Electrodeposition of gold-platinum nanoparticles on 2D M-TCPP (M = Co, Cu, Zn) for electrochemical monitoring of H2O2 from living cells

Two-dimensional (2D) metal-organic frameworks (MOFs) as supporting nanomaterials to encapsulate or load metal nanoparticles have been widely applied in electrochemical sensing. Therefore, the influences of tetrakis(4carboxyphenyl) porphyrin-based MOFs (M-TCPP (M = Co, Cu, Zn)) as supporting materials on the electrocatalytic activity were studied.

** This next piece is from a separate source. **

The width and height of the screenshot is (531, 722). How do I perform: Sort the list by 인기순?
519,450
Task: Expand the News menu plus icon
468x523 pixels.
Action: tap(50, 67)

A surfactant-assisted method was employed to facilely synthesize three types of 2D M-TCPP nanosheet MOFs. Polyvinylpyrrolidone was selected as a surfactant for preparing M-TCPP and played a key role in the controlled anisotropic growth of MOF crystals, resulting in the formation of 2D MOF nanosheets. Then, one-step electrodeposition of gold-platinum nanoparticles (AuPt NPs) on the M-TCPP-modified glassy carbon electrode (AuPt/M-TCPP/GCE) was explored for reducing hydrogen peroxide (H2O2). Cyclic voltammetry was applied to investigate the electrocatalytic performance of AuPt/M-TCPP/GCE, and AuPt/Cu-TCPP/GCE exhibited better electrocatalytic characteristics than AuPt/Co-TCPP/GCE and AuPt/Zn-TCPP/GCE. The electrochemical H2O2 sensor displayed a low detection limit of 3.1 nM in the wide concentration range of 0.01 mu M to 80 mM. In addition, the proposed sensor showed high stability, good reproducibility, and selectivity. Moreover, HepG2 human liver cancer cells were selected for real-time detection of H2O2 to verify the feasibility of this technology for the evaluation of anticancer drugs. The results showed that Cu-TCPP can be used as an efficient supporting material for enhancing the detection property of electrochemical sensors.